> _Exercise_
Reproduce the closing run of lines below verbatim, from the line that contains "Toggle the shadow button" up to and including the final line.

> _Record set_
-------

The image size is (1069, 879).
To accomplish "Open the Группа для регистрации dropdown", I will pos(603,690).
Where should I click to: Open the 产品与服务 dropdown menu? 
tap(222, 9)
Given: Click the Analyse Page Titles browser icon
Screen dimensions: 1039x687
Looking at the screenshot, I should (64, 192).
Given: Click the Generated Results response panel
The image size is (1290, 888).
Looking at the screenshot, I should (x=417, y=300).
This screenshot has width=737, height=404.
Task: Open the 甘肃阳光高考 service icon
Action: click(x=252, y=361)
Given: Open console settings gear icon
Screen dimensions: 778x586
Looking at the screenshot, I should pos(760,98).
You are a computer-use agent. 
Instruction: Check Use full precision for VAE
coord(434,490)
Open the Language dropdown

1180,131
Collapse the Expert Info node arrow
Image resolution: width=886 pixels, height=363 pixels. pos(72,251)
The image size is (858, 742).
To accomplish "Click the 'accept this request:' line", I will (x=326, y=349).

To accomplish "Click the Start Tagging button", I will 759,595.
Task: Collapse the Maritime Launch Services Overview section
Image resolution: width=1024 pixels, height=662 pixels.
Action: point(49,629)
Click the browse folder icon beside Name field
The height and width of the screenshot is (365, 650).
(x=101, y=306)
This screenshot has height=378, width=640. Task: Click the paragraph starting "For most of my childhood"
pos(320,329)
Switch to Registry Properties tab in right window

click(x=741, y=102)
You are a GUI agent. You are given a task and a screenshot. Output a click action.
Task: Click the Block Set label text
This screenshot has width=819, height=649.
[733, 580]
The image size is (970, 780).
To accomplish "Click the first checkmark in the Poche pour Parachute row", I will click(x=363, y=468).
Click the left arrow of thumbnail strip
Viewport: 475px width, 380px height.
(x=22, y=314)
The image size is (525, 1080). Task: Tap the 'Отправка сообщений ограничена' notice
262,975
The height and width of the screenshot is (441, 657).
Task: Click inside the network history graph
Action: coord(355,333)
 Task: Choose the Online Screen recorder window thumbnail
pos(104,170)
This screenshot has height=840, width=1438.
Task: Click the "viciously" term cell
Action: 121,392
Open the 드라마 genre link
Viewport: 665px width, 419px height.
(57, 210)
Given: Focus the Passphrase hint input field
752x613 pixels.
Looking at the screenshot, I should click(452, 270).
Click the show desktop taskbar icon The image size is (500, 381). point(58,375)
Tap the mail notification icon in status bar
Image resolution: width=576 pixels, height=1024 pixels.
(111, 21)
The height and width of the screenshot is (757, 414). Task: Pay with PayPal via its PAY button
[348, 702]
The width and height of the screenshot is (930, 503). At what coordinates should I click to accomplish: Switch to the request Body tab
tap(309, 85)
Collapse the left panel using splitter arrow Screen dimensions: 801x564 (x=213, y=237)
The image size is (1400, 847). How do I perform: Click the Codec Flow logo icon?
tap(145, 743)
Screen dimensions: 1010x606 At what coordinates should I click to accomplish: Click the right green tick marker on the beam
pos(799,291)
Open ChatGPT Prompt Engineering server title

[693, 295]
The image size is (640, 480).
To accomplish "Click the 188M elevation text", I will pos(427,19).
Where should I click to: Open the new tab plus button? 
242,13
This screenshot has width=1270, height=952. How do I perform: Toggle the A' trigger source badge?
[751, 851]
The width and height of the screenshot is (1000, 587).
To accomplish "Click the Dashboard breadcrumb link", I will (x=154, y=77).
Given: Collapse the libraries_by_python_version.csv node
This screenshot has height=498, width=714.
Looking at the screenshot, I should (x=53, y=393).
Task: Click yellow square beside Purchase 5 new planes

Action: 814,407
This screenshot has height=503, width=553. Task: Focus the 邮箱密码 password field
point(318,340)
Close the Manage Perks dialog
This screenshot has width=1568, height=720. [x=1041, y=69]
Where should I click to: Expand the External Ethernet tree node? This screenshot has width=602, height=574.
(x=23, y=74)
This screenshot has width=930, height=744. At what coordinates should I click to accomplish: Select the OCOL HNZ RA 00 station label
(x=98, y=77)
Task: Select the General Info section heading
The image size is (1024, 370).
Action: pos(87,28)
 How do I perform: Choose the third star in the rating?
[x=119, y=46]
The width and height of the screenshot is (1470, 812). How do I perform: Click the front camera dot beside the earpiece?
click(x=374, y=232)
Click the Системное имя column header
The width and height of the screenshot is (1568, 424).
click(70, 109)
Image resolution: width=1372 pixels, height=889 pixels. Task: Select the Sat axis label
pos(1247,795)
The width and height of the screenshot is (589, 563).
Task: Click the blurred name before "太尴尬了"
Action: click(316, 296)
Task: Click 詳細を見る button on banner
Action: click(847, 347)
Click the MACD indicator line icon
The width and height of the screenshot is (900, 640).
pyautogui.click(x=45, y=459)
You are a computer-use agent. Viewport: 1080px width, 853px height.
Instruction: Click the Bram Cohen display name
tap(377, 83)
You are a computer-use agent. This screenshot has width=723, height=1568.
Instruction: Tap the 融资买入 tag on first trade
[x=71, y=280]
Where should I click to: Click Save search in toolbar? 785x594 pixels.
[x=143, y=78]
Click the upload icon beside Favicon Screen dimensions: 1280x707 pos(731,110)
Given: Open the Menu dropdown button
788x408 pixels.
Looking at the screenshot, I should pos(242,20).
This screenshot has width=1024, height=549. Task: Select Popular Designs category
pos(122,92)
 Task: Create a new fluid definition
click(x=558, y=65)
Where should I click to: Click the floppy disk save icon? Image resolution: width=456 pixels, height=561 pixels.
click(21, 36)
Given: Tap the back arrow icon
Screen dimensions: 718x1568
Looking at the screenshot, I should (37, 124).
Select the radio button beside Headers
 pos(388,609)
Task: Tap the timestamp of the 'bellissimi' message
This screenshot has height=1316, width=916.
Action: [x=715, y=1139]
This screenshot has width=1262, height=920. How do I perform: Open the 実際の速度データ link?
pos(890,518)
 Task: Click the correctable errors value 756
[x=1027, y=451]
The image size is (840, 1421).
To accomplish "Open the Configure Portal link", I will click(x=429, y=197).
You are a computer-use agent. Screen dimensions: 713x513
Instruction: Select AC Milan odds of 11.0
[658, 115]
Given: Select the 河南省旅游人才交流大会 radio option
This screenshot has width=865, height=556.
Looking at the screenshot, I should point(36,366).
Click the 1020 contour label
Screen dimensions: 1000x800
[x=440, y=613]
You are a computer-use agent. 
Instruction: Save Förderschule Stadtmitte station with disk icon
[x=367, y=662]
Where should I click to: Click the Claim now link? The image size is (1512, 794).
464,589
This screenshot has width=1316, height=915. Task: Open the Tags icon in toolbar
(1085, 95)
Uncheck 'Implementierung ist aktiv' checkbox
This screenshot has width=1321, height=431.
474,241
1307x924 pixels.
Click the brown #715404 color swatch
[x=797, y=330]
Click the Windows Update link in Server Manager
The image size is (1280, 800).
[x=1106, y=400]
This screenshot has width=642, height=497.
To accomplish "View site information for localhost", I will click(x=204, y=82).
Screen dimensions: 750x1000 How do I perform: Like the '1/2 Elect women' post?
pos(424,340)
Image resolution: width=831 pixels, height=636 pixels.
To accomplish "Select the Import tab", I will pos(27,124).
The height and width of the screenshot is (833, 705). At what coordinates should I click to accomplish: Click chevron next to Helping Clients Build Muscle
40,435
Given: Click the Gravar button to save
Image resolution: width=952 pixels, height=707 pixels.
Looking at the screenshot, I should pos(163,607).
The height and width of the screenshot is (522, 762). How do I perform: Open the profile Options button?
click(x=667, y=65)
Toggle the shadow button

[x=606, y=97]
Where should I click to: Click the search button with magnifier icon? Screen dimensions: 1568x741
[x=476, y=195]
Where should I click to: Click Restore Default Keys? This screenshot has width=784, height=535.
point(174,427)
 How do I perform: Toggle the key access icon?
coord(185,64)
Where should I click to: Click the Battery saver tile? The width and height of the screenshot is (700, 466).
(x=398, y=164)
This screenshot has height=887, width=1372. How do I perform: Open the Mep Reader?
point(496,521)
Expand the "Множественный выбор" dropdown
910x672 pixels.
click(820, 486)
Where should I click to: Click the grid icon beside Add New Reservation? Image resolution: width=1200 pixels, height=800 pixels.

-------

> _Written answer_
Toggle the shadow button

[x=606, y=97]
Where should I click to: Click the search button with magnifier icon? Screen dimensions: 1568x741
[x=476, y=195]
Where should I click to: Click Restore Default Keys? This screenshot has width=784, height=535.
point(174,427)
 How do I perform: Toggle the key access icon?
coord(185,64)
Where should I click to: Click the Battery saver tile? The width and height of the screenshot is (700, 466).
(x=398, y=164)
This screenshot has height=887, width=1372. How do I perform: Open the Mep Reader?
point(496,521)
Expand the "Множественный выбор" dropdown
910x672 pixels.
click(820, 486)
Where should I click to: Click the grid icon beside Add New Reservation? Image resolution: width=1200 pixels, height=800 pixels.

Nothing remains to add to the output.